WHAT YOU ARE ASKED TO DO - Rewrite the records below, swapping every "Screen dimensions" for "Screen size" and leaving everything else unchanged.

DATASET EXCERPTS -
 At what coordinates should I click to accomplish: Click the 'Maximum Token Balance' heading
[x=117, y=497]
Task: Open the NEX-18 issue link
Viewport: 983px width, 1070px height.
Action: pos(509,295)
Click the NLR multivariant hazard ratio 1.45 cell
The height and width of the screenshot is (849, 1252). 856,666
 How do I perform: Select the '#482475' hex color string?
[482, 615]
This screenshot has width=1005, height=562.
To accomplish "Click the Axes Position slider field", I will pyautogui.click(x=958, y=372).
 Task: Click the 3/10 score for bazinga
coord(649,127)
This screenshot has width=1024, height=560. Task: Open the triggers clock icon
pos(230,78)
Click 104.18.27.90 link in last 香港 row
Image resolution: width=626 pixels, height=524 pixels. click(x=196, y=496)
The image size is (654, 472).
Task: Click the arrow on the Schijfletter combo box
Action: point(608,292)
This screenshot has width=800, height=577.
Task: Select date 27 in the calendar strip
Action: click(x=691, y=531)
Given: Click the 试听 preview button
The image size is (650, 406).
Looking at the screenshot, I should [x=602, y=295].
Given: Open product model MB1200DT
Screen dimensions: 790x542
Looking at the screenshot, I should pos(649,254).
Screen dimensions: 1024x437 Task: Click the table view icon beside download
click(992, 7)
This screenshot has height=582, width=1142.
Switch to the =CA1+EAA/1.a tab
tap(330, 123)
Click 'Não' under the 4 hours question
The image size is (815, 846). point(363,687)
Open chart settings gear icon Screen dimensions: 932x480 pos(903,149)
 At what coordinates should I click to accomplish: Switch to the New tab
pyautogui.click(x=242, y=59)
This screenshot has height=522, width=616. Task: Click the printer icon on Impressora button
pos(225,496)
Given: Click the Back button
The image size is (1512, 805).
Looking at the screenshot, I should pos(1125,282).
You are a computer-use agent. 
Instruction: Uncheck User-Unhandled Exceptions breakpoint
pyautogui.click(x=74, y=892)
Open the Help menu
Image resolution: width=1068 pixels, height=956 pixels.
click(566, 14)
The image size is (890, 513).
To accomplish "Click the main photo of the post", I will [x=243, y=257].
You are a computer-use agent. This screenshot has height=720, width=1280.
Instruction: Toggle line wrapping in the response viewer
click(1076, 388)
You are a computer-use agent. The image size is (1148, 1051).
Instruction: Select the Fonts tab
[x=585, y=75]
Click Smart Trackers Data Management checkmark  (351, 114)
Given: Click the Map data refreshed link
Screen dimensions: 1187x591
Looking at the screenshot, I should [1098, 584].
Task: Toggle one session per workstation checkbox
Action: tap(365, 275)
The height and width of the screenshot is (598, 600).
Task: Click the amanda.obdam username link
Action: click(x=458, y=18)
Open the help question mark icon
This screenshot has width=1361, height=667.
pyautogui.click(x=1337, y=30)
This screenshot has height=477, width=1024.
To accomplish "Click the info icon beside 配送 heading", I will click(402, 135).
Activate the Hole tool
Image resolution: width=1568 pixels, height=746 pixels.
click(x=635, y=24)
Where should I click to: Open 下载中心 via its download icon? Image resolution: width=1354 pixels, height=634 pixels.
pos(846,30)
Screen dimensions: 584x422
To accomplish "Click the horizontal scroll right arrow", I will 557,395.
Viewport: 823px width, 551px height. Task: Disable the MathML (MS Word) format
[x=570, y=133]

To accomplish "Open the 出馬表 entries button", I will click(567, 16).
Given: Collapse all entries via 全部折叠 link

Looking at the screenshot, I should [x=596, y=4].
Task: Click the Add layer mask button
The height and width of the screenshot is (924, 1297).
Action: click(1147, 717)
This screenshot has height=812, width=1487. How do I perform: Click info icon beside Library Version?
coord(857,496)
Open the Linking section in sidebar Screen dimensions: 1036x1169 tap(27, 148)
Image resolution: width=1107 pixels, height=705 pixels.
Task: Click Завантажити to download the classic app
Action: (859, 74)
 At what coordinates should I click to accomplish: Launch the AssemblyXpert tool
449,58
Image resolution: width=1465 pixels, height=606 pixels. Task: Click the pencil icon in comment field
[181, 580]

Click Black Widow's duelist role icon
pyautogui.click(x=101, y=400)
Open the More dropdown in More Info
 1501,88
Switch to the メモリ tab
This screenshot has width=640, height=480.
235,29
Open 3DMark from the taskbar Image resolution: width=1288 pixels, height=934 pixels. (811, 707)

CORRECT OUTPUT -
 At what coordinates should I click to accomplish: Click the 'Maximum Token Balance' heading
[x=117, y=497]
Task: Open the NEX-18 issue link
Viewport: 983px width, 1070px height.
Action: pos(509,295)
Click the NLR multivariant hazard ratio 1.45 cell
The height and width of the screenshot is (849, 1252). 856,666
 How do I perform: Select the '#482475' hex color string?
[482, 615]
This screenshot has width=1005, height=562.
To accomplish "Click the Axes Position slider field", I will pyautogui.click(x=958, y=372).
 Task: Click the 3/10 score for bazinga
coord(649,127)
This screenshot has width=1024, height=560. Task: Open the triggers clock icon
pos(230,78)
Click 104.18.27.90 link in last 香港 row
Image resolution: width=626 pixels, height=524 pixels. click(x=196, y=496)
The image size is (654, 472).
Task: Click the arrow on the Schijfletter combo box
Action: point(608,292)
This screenshot has width=800, height=577.
Task: Select date 27 in the calendar strip
Action: click(x=691, y=531)
Given: Click the 试听 preview button
The image size is (650, 406).
Looking at the screenshot, I should [x=602, y=295].
Given: Open product model MB1200DT
Screen size: 790x542
Looking at the screenshot, I should pos(649,254).
Screen size: 1024x437 Task: Click the table view icon beside download
click(992, 7)
This screenshot has height=582, width=1142.
Switch to the =CA1+EAA/1.a tab
tap(330, 123)
Click 'Não' under the 4 hours question
The image size is (815, 846). point(363,687)
Open chart settings gear icon Screen size: 932x480 pos(903,149)
 At what coordinates should I click to accomplish: Switch to the New tab
pyautogui.click(x=242, y=59)
This screenshot has height=522, width=616. Task: Click the printer icon on Impressora button
pos(225,496)
Given: Click the Back button
The image size is (1512, 805).
Looking at the screenshot, I should pos(1125,282).
You are a computer-use agent. 
Instruction: Uncheck User-Unhandled Exceptions breakpoint
pyautogui.click(x=74, y=892)
Open the Help menu
Image resolution: width=1068 pixels, height=956 pixels.
click(566, 14)
The image size is (890, 513).
To accomplish "Click the main photo of the post", I will [x=243, y=257].
You are a computer-use agent. This screenshot has height=720, width=1280.
Instruction: Toggle line wrapping in the response viewer
click(1076, 388)
You are a computer-use agent. The image size is (1148, 1051).
Instruction: Select the Fonts tab
[x=585, y=75]
Click Smart Trackers Data Management checkmark  (351, 114)
Given: Click the Map data refreshed link
Screen size: 1187x591
Looking at the screenshot, I should [1098, 584].
Task: Toggle one session per workstation checkbox
Action: tap(365, 275)
The height and width of the screenshot is (598, 600).
Task: Click the amanda.obdam username link
Action: click(x=458, y=18)
Open the help question mark icon
This screenshot has width=1361, height=667.
pyautogui.click(x=1337, y=30)
This screenshot has height=477, width=1024.
To accomplish "Click the info icon beside 配送 heading", I will click(402, 135).
Activate the Hole tool
Image resolution: width=1568 pixels, height=746 pixels.
click(x=635, y=24)
Where should I click to: Open 下载中心 via its download icon? Image resolution: width=1354 pixels, height=634 pixels.
pos(846,30)
Screen size: 584x422
To accomplish "Click the horizontal scroll right arrow", I will 557,395.
Viewport: 823px width, 551px height. Task: Disable the MathML (MS Word) format
[x=570, y=133]

To accomplish "Open the 出馬表 entries button", I will click(567, 16).
Given: Collapse all entries via 全部折叠 link

Looking at the screenshot, I should [x=596, y=4].
Task: Click the Add layer mask button
The height and width of the screenshot is (924, 1297).
Action: click(1147, 717)
This screenshot has height=812, width=1487. How do I perform: Click info icon beside Library Version?
coord(857,496)
Open the Linking section in sidebar Screen size: 1036x1169 tap(27, 148)
Image resolution: width=1107 pixels, height=705 pixels.
Task: Click Завантажити to download the classic app
Action: (859, 74)
 At what coordinates should I click to accomplish: Launch the AssemblyXpert tool
449,58
Image resolution: width=1465 pixels, height=606 pixels. Task: Click the pencil icon in comment field
[181, 580]

Click Black Widow's duelist role icon
pyautogui.click(x=101, y=400)
Open the More dropdown in More Info
 1501,88
Switch to the メモリ tab
This screenshot has width=640, height=480.
235,29
Open 3DMark from the taskbar Image resolution: width=1288 pixels, height=934 pixels. (811, 707)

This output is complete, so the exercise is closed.